(Records for finding displayed items)

● ● ● ● ● ● ●

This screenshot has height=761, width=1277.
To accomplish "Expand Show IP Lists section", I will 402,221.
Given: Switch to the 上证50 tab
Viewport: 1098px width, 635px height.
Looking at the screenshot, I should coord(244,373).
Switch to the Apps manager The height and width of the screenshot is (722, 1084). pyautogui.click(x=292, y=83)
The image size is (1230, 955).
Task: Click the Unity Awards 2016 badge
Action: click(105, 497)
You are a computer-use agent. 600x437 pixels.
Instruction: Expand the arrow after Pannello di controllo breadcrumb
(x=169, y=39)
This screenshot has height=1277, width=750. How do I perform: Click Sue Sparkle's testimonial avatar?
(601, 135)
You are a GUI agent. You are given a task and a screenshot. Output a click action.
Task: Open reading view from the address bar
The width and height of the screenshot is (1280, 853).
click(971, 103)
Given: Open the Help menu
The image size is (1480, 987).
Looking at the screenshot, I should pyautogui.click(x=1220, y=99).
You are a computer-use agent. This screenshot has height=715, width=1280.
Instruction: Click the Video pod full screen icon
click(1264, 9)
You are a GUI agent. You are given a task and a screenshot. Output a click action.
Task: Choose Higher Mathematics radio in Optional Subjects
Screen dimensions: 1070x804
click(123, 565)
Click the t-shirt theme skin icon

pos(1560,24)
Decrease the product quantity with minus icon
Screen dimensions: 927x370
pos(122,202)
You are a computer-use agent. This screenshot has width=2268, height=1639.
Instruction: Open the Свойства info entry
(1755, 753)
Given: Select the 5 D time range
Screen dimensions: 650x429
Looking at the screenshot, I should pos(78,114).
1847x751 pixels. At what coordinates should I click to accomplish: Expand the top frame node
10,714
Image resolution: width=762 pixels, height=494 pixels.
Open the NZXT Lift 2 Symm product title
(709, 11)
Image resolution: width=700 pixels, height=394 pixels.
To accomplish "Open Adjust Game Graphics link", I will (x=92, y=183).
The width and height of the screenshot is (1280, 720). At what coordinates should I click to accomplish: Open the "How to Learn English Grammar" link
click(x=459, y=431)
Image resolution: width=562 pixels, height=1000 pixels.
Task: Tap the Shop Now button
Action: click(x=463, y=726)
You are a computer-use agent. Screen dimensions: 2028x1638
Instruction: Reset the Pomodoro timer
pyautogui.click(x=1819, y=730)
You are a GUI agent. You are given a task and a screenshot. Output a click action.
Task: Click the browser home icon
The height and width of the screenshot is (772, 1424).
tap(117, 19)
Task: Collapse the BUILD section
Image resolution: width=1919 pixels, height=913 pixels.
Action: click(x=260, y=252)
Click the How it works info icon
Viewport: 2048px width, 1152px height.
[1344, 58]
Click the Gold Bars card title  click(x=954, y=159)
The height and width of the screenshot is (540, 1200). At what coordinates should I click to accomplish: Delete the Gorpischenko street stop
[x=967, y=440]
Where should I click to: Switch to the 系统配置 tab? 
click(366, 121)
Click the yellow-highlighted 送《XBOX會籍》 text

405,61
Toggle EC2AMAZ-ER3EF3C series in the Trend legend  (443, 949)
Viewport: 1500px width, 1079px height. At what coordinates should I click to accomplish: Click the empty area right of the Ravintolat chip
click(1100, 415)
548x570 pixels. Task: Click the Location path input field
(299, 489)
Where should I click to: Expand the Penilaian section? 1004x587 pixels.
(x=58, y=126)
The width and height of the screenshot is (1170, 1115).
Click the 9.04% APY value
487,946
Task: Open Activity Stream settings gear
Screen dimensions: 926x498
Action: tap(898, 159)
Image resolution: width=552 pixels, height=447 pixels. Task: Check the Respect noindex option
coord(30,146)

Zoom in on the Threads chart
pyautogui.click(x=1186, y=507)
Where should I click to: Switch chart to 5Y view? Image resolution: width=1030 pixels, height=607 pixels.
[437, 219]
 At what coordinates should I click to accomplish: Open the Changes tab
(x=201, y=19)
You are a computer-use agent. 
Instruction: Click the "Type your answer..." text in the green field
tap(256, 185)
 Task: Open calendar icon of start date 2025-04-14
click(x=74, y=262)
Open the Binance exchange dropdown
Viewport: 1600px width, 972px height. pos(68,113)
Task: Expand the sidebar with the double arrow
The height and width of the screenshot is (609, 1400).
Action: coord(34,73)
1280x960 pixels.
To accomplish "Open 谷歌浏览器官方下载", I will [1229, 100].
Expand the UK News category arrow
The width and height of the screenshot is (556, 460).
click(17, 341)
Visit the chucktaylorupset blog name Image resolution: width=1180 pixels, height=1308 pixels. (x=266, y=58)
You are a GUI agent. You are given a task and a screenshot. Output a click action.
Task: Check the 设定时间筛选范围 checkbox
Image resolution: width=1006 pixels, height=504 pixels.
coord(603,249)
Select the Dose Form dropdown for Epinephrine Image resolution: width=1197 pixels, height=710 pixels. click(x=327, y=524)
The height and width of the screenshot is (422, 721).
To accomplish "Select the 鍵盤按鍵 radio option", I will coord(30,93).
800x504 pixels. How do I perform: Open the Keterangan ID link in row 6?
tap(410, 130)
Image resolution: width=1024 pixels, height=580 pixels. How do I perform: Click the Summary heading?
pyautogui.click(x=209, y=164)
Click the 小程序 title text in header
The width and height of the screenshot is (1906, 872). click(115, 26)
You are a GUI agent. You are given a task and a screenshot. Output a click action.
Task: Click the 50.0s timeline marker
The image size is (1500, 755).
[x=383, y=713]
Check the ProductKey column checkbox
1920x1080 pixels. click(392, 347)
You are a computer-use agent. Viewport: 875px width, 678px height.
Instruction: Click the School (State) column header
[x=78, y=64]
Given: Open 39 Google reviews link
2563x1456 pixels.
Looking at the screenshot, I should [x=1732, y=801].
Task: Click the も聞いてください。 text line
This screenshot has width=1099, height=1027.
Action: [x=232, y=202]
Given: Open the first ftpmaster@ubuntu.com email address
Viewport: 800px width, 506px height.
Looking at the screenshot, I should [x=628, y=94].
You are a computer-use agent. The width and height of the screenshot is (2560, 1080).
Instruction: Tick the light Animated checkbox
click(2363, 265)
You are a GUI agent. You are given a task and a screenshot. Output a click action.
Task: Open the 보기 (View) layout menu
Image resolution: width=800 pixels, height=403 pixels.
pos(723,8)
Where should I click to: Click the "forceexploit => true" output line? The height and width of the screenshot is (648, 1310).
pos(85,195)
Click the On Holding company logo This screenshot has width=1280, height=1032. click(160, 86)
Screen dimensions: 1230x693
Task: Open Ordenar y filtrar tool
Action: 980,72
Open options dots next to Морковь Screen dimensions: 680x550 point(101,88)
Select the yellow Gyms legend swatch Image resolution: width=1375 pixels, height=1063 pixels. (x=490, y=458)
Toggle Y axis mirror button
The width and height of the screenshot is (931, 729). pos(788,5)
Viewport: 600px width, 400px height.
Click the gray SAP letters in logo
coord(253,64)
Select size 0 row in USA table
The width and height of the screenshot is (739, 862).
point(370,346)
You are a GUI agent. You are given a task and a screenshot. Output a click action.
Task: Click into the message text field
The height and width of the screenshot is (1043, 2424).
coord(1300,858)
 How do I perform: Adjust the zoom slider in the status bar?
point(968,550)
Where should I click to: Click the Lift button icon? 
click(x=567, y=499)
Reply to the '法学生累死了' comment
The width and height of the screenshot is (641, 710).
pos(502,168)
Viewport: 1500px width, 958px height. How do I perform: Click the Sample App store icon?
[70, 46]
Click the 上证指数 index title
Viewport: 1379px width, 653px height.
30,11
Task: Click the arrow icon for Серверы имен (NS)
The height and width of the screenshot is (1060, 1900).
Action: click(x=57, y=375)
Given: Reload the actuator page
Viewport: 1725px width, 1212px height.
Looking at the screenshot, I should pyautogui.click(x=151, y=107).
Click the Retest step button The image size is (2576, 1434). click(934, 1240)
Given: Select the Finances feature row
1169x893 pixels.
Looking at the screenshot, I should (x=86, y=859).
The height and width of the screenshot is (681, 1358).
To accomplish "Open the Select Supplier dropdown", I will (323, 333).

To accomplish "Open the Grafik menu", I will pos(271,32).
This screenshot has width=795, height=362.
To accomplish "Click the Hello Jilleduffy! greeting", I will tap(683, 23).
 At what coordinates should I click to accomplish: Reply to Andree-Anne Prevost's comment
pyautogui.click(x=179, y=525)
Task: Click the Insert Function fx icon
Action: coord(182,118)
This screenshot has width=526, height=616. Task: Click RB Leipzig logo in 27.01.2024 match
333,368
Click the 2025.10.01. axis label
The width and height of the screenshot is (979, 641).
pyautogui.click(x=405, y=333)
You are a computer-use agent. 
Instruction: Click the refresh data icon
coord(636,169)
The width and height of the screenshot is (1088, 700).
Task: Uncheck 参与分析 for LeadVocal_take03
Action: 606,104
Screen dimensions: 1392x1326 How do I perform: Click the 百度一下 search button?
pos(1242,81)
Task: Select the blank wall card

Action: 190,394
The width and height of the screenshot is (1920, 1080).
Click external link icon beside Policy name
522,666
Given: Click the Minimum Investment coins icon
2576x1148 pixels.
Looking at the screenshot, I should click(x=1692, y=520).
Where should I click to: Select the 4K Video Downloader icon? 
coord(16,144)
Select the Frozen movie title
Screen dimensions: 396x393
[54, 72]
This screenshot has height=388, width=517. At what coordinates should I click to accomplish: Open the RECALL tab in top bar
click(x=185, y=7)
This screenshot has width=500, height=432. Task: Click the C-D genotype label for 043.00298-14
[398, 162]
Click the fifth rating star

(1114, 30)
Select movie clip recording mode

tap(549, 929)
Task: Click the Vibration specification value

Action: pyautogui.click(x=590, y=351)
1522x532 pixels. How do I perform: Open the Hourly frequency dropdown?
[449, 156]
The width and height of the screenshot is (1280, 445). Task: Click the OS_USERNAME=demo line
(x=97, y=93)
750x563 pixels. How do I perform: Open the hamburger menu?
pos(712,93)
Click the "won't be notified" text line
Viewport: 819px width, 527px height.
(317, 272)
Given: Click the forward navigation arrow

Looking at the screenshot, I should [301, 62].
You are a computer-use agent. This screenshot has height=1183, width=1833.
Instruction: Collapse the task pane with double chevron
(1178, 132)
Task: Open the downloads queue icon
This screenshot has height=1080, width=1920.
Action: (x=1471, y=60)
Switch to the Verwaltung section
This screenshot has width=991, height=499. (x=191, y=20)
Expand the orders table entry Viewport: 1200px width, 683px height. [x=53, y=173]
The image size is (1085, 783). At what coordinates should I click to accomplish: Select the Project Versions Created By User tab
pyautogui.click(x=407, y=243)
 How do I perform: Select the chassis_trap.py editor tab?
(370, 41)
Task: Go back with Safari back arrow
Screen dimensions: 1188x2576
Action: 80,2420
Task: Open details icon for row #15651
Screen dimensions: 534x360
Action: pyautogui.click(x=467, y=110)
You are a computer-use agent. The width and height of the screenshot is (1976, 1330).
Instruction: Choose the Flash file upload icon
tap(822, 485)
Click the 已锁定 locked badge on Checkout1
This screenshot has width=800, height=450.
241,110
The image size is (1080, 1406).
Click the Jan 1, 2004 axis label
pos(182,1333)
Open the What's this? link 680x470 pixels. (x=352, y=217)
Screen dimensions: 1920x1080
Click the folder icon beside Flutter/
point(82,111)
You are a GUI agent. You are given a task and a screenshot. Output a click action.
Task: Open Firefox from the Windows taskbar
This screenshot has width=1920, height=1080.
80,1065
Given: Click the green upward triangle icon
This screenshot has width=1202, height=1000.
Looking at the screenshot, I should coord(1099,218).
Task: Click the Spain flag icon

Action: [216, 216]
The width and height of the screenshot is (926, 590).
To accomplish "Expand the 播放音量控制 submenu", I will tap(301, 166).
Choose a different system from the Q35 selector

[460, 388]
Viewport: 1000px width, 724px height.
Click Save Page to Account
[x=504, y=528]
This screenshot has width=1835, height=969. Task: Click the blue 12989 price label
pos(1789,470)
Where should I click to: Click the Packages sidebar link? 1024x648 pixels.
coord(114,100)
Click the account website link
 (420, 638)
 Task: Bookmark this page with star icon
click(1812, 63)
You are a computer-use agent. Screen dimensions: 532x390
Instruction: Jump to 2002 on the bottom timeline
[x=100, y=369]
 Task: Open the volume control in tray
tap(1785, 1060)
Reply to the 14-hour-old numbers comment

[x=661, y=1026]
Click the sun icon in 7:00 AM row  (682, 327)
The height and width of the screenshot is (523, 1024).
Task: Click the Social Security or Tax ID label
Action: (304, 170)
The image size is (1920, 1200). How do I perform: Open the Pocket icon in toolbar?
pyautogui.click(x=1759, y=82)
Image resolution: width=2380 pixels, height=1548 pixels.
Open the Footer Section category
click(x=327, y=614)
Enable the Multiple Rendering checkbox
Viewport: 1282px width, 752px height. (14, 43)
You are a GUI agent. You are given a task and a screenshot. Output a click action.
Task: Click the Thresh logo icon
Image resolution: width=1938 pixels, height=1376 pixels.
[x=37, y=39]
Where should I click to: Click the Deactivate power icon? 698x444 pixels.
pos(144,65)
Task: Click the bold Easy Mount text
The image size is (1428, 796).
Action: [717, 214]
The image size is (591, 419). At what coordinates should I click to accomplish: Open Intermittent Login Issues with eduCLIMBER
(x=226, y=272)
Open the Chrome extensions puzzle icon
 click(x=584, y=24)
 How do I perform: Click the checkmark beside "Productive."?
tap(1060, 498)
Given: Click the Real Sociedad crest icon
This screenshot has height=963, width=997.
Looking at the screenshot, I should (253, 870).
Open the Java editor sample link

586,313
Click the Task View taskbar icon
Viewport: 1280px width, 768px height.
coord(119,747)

● ● ● ● ● ● ●

The request: Rewrite the records starting with the line that contains "Reply to the '法学生累死了' comment" and going on through the line that contains "Action: coord(182,118)", putting "Goal" in place of "Given" and leaving everything else unchanged.

Problem solution:
Reply to the '法学生累死了' comment
The width and height of the screenshot is (641, 710).
pos(502,168)
Viewport: 1500px width, 958px height. How do I perform: Click the Sample App store icon?
[70, 46]
Click the 上证指数 index title
Viewport: 1379px width, 653px height.
30,11
Task: Click the arrow icon for Серверы имен (NS)
The height and width of the screenshot is (1060, 1900).
Action: click(x=57, y=375)
Goal: Reload the actuator page
Viewport: 1725px width, 1212px height.
Looking at the screenshot, I should pyautogui.click(x=151, y=107).
Click the Retest step button The image size is (2576, 1434). click(934, 1240)
Goal: Select the Finances feature row
1169x893 pixels.
Looking at the screenshot, I should (x=86, y=859).
The height and width of the screenshot is (681, 1358).
To accomplish "Open the Select Supplier dropdown", I will (323, 333).

To accomplish "Open the Grafik menu", I will pos(271,32).
This screenshot has width=795, height=362.
To accomplish "Click the Hello Jilleduffy! greeting", I will tap(683, 23).
 At what coordinates should I click to accomplish: Reply to Andree-Anne Prevost's comment
pyautogui.click(x=179, y=525)
Task: Click the Insert Function fx icon
Action: coord(182,118)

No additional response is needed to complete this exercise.